Horses and dogs, although man’s best friends, do not always get along. A dog shown a horse for the first time will often bark and may even attack the horse. If the horse is being ridden on a road when startled by a dog, the results can be tragic.

The facts of the Ontario case of Moffat v. Downing, (1981) 32 O.R.(2d) 155 represent the classic example of what can occur when horses and dogs come into conflict. Two girls were riding their horses on a sideroad, while some children were playing with a dog on a grassy slope beside the road. The riders called to the children to restrain their dog, but they did not do so. The dog then ran towards the horses, barking and snapping at their heels. One horse reared up and threw its rider before turning onto the travelled portion of the highway, where it was struck by a car.

There are many cases both in Canada and England relating to dog attacks on horses and on people. As a result, the common law – the law developed by the courts – has developed applicable legal rules. At common law, the courts rely primarily on two separate but related legal doctrines: negligence and scienter.

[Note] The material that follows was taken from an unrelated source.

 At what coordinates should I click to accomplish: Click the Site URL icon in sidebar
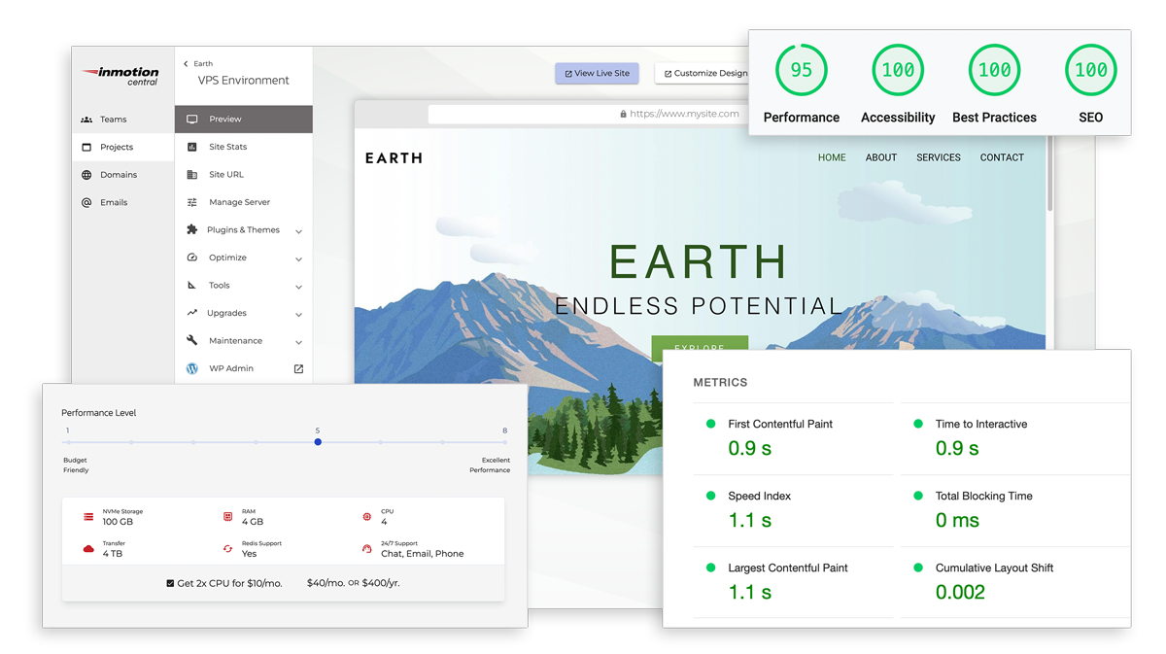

Scienter: A little knowledge is an expensive thing

The doctrine of scienter states that where a person is in control of a domestic animal and has knowledge of a dangerous trait possessed by that animal, that person will be held strictly liable for any injury caused by the animal as a result of that trait. This doctrine can be used by a victim of an attack against the animal owner where the attacking animal was previously known to be vicious. It can also be used as a defence by an animal owner if the attacking animal had no history of violence. The scienter doctrine differentiates between “wild” (tigers, monkeys, snakes, etc.) and ‘domesticated’ (cows, horses, dogs, cats, etc.) animals. A defendant will be held liable for injury caused by a wild animal even if the defendant was unaware of any specific propensity for violence in the animal (Note: a 2009 B.C. case, McLean v. Thompsons 2009 BCPC 415, found that a wolf-dog hybrid was a wild animal due to its wolf heritage).

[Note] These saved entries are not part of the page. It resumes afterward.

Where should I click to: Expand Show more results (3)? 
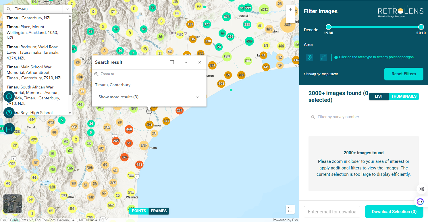point(149,97)
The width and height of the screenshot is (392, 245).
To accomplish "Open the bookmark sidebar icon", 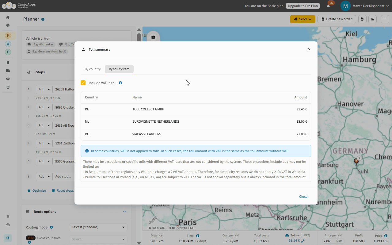I will (8, 63).
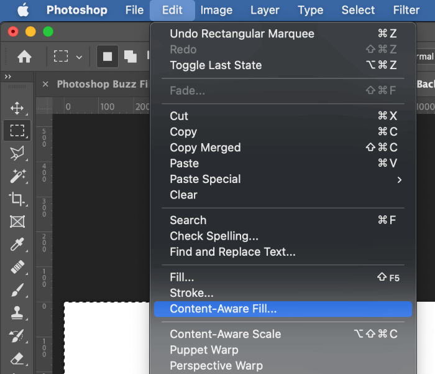Activate the Crop tool
The width and height of the screenshot is (435, 374).
[x=17, y=199]
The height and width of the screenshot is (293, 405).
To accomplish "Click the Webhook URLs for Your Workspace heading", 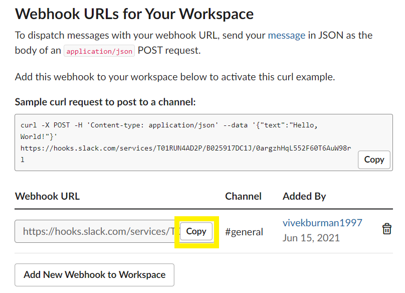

The doctrine of scienter was used in the Saskatchewan decision of Ross v. Vidnes (2012) S.J. No. 496. The defendant had a large St. Bernard that was known to be difficult to control and had been subject to several complaints of it running at large in the past. The plaintiff, a seven-year-old boy, was known to have provoked the dog on at least one occasion in the past by hitting it with a metal rod. One day the boy, who had been playing at the defendant’s house, came back to retrieve his skateboard. A window was missing near the screen door and the dog lunged through and bit the boy in the face. The defendant was held liable in scienter due to the defendant’s knowledge of the dog’s aggressive tendencies and the plaintiff’s prior provocation.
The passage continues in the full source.